-- STATED PROBLEM --
Turn the records below into a numbered list, skipping any blank lines and leaving the pictures out.

[Items listed in a dataset]
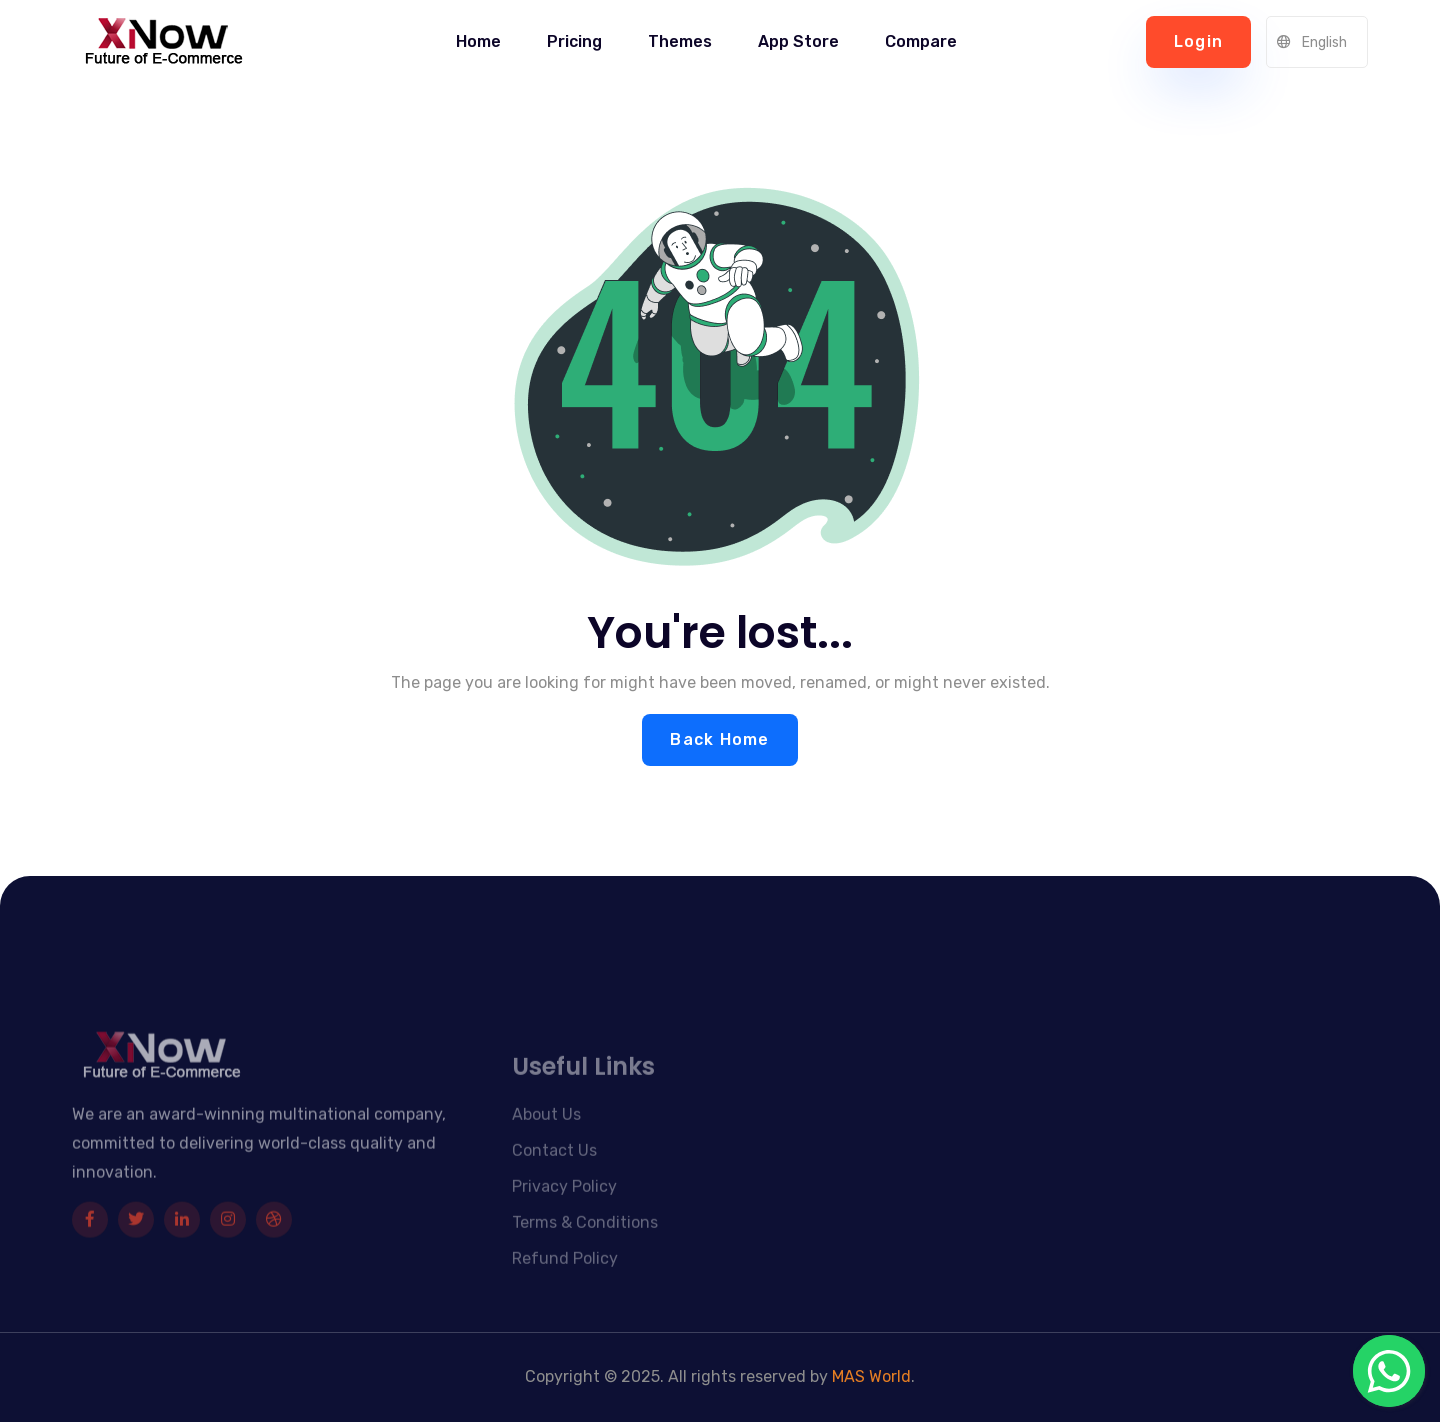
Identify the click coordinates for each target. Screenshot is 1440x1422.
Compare (921, 41)
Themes (680, 41)
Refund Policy (565, 1285)
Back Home (719, 739)
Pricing (574, 41)
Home (478, 41)
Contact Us (554, 1177)
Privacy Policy (564, 1213)
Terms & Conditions (585, 1249)
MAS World (871, 1376)
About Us (546, 1141)
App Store (798, 41)
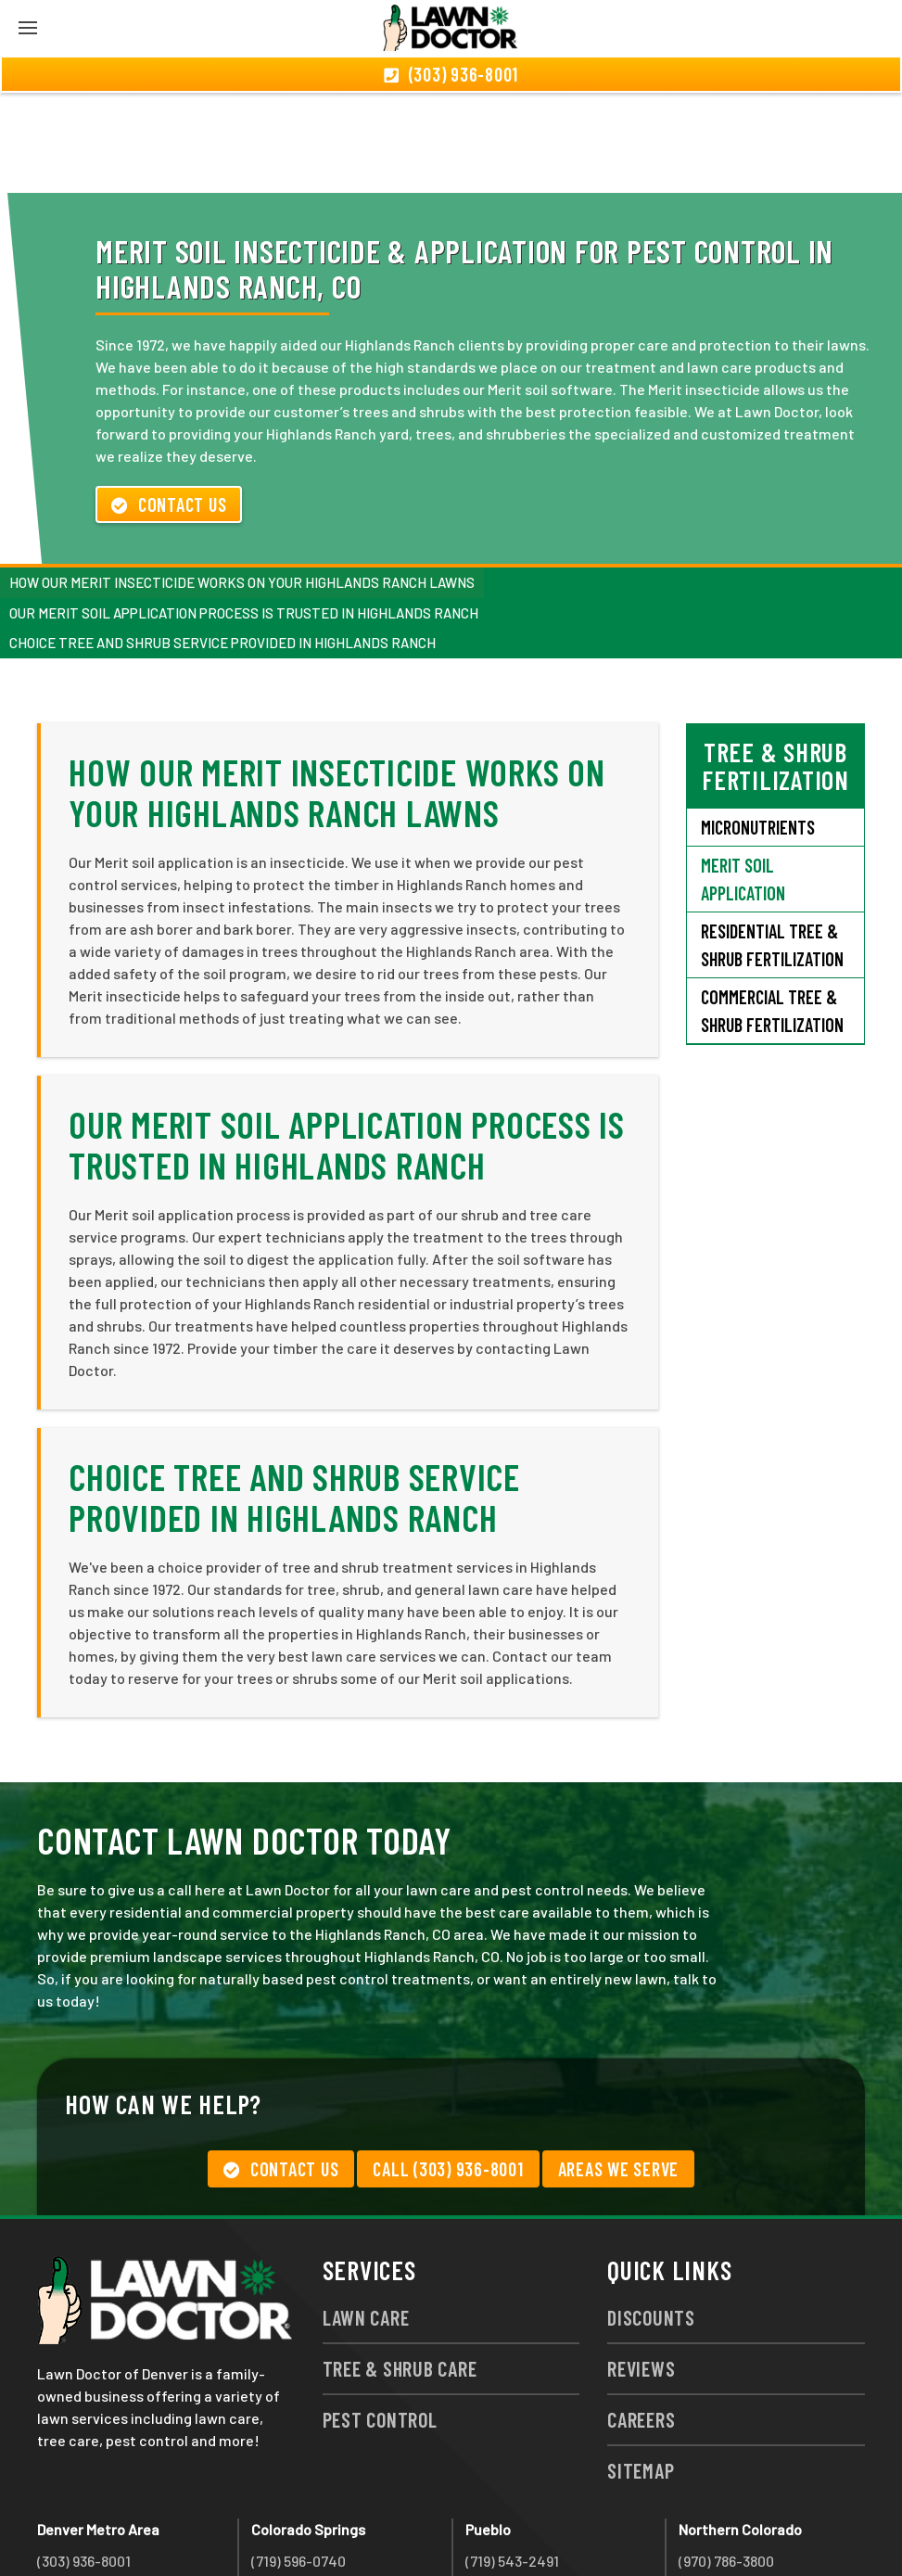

-- TASK ANSWER --
1. Identify the click coordinates for each target. Screenshot is 1440x1422.
2. Compare (921, 41)
3. Themes (680, 41)
4. Refund Policy (565, 1285)
5. Back Home (719, 739)
6. Pricing (574, 41)
7. Home (478, 41)
8. Contact Us (554, 1177)
9. Privacy Policy (564, 1213)
10. Terms & Conditions (585, 1249)
11. MAS World (871, 1376)
12. About Us (546, 1141)
13. App Store (798, 41)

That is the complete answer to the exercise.